Thanks for the info. My understanding is limited to the particle system and shaders. I’d like to create a mesh-based slash effect so it can be viewed from any angle, as shown in this video:

Could you guide me on how to achieve this result? I’ve also looked at the example you mentioned and learned a lot. Thank you for the example!

@ertugrulcetin, in looking at the demo you linked, it’s simply a custom shader that has animated UVs on a custom mesh. This isn’t tied to a particle system so you would need to place the mesh positioned along the animation of the weapon. I did something similar for the sword trail on the example I shared. This piece of mesh was attached to the character, though if you have different weapons available on your character, this may need to be a set of meshes that are imported with the weapons, and are attached to your character’s skeleton as needed.

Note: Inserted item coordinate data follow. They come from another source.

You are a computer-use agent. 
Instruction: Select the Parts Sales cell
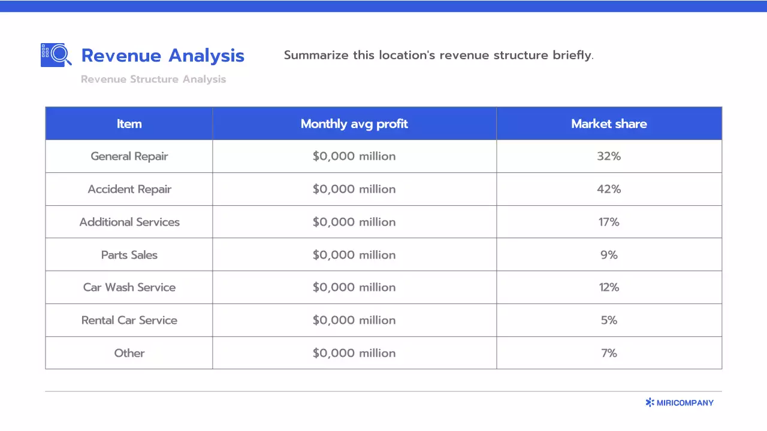(129, 255)
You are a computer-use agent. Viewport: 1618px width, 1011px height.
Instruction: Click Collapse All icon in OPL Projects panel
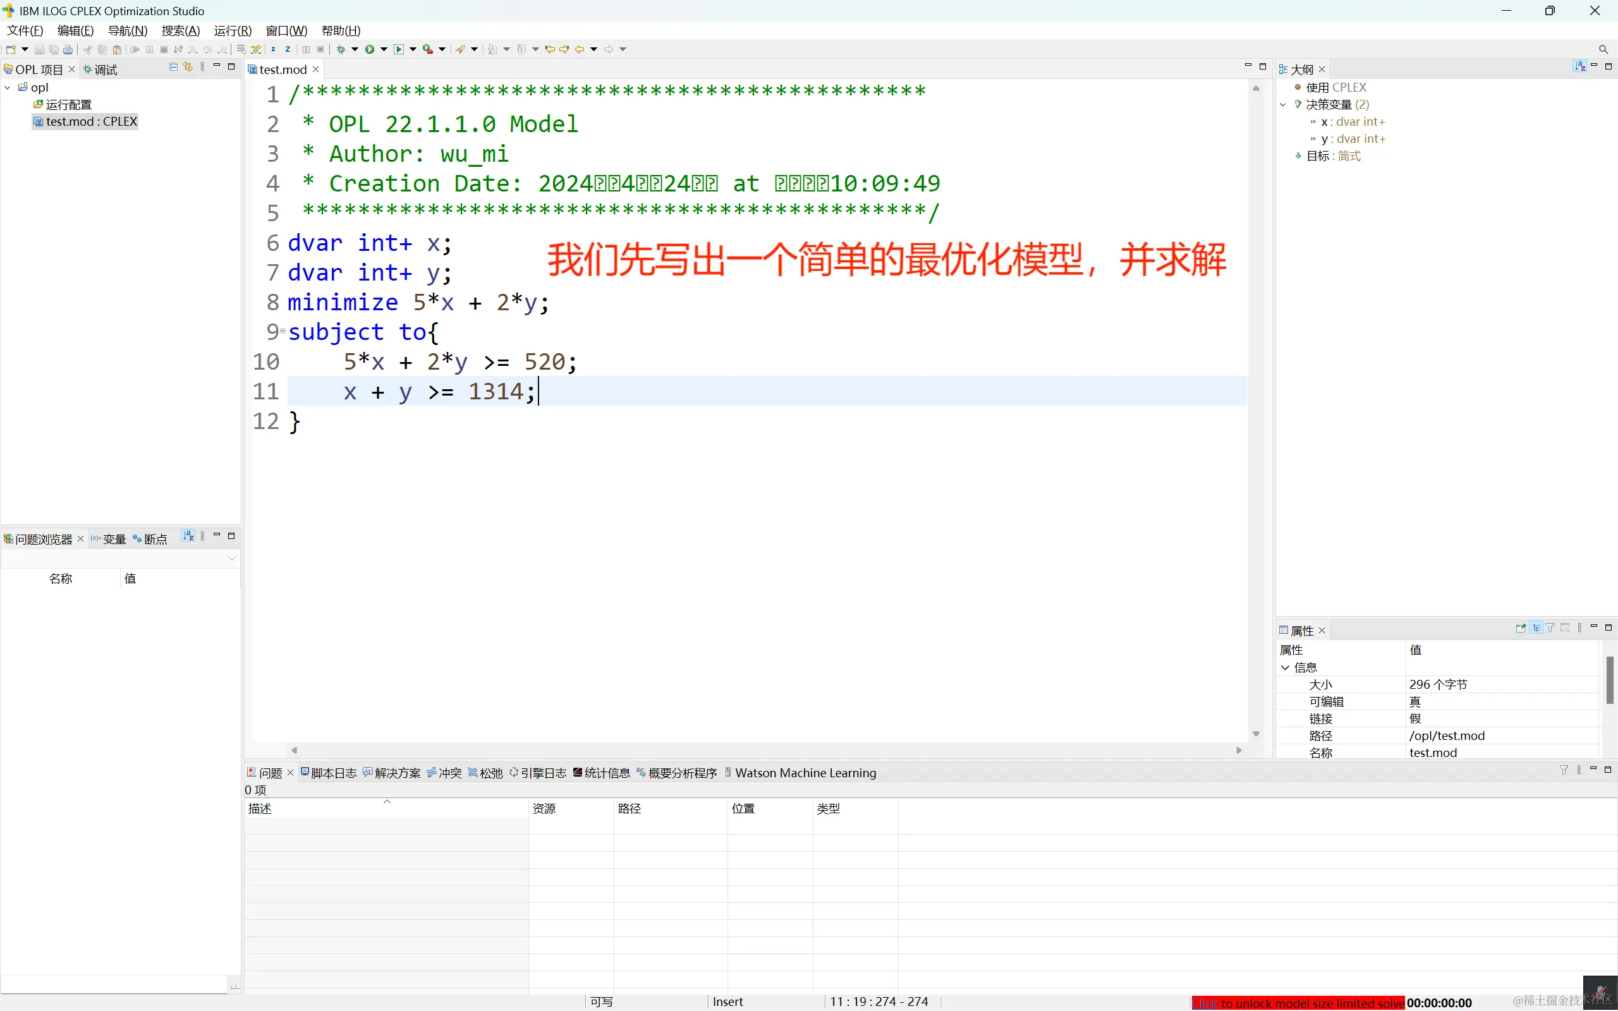coord(174,67)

For the shader, I simply made a node material that can have its parameters animated to simulate the swipe effect. This is just the beginning of the example derived from the Unity tutorial that you linked. Unity has a few more “quality of life” nodes like their shape nodes that we have not added. However, it is simple enough to create some of these shapes that the helper nodes aren’t terribly needed. Doing it manually also helps to keep the number of operations down so that you aren’t losing performance under the hood of a helper node without realizing. The only thing you need to provide is a mesh that is folded in half like in the Unity tutorial, ensuring that it is UVed as a normalized plane using all of 0-1 space.

For the glow of the effect, the glow layer is what you need. There is a tutorial at the bottom of the page which shows you how to combine node material and the glow layer. Also you will need to animate the parameters of the shader, which can be found in the particle example above. Basically, this should be examples for each step of the FX you are trying to create, but feel free to ping back with more questions.